WHAT TO PRODUCE:
Output only the lines below from the one containing "You are a GUI" to the one containing "বিদ্যালয়ের সামনে ময়লার", exactly as written, both ends kept.

RECORDS FOR THE TASK:
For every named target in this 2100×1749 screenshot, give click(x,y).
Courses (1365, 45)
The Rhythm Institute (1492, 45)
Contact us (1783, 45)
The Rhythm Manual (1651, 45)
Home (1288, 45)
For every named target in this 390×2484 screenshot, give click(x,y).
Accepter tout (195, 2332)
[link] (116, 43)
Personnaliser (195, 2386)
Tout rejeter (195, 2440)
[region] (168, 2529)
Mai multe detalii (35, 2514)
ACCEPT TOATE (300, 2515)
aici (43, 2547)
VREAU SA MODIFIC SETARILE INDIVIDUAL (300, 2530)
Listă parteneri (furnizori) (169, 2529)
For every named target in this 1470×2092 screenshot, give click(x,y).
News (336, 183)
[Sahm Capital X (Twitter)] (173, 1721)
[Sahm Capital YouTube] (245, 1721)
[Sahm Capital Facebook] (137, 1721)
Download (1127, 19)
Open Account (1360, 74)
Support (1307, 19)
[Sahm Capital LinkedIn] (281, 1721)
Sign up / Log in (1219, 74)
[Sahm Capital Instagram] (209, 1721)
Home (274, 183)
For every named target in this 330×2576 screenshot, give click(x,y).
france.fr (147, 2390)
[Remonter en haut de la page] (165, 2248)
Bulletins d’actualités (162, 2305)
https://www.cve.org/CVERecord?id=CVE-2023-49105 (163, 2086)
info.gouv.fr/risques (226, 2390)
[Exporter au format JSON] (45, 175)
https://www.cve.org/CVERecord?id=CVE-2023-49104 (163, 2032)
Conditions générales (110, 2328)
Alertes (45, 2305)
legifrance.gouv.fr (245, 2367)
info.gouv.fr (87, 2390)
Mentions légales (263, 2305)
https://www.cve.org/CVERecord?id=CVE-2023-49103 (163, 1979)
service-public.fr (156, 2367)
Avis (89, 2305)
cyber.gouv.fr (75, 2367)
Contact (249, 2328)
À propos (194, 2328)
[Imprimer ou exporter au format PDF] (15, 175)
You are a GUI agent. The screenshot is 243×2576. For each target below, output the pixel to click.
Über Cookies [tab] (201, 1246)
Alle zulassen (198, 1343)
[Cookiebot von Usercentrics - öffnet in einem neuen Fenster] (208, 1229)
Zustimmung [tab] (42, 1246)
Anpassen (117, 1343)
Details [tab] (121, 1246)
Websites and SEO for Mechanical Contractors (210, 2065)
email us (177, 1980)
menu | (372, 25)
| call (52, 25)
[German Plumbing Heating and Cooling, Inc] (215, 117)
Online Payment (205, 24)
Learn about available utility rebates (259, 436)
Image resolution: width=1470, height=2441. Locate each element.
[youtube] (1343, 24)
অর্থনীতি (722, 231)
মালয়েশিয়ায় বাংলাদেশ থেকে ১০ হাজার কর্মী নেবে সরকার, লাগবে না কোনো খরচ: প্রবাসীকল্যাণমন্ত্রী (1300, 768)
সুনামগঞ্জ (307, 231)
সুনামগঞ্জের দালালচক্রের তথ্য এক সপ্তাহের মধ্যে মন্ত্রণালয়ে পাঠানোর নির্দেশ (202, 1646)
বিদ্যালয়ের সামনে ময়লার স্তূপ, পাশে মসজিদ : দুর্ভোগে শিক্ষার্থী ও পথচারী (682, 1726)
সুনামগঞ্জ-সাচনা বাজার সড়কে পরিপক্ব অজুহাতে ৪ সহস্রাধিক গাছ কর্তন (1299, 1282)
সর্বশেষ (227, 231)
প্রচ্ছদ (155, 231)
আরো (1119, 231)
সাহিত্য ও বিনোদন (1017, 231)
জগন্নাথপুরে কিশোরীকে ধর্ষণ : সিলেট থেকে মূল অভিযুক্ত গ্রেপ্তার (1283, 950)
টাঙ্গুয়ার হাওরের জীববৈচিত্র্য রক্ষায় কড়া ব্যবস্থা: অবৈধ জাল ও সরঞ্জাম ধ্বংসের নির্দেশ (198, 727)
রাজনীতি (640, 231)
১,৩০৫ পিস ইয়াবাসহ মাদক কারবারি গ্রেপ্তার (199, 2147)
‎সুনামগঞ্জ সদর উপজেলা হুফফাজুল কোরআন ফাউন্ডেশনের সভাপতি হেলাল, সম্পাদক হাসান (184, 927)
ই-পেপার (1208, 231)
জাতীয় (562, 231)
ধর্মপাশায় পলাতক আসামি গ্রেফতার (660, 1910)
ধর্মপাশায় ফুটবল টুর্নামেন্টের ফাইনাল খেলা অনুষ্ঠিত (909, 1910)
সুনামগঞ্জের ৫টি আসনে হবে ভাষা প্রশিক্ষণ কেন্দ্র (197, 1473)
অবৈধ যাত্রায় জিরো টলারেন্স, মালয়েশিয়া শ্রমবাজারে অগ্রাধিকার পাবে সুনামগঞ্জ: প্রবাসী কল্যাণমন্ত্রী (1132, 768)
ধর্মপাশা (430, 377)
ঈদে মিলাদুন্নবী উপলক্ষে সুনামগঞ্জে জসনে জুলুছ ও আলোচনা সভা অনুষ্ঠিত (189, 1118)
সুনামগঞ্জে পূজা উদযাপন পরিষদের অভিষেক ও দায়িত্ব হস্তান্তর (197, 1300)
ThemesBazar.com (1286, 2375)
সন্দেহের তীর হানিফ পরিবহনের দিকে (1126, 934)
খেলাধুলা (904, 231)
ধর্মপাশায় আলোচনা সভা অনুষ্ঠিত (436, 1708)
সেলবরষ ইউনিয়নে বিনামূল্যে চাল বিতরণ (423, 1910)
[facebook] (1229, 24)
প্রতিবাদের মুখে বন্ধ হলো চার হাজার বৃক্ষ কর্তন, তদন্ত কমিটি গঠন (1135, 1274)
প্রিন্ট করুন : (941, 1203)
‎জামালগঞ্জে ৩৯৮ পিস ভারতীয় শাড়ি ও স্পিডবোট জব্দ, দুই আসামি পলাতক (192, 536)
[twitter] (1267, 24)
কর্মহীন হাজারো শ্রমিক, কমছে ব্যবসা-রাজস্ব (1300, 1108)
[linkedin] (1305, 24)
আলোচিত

EXERCISE RESULT:
You are a GUI agent. The screenshot is 243×2576. For each target below, output the pixel to click.
Über Cookies [tab] (201, 1246)
Alle zulassen (198, 1343)
[Cookiebot von Usercentrics - öffnet in einem neuen Fenster] (208, 1229)
Zustimmung [tab] (42, 1246)
Anpassen (117, 1343)
Details [tab] (121, 1246)
Websites and SEO for Mechanical Contractors (210, 2065)
email us (177, 1980)
menu | (372, 25)
| call (52, 25)
[German Plumbing Heating and Cooling, Inc] (215, 117)
Online Payment (205, 24)
Learn about available utility rebates (259, 436)
Image resolution: width=1470, height=2441. Locate each element.
[youtube] (1343, 24)
অর্থনীতি (722, 231)
মালয়েশিয়ায় বাংলাদেশ থেকে ১০ হাজার কর্মী নেবে সরকার, লাগবে না কোনো খরচ: প্রবাসীকল্যাণমন্ত্রী (1300, 768)
সুনামগঞ্জ (307, 231)
সুনামগঞ্জের দালালচক্রের তথ্য এক সপ্তাহের মধ্যে মন্ত্রণালয়ে পাঠানোর নির্দেশ (202, 1646)
বিদ্যালয়ের সামনে ময়লার স্তূপ, পাশে মসজিদ : দুর্ভোগে শিক্ষার্থী ও পথচারী (682, 1726)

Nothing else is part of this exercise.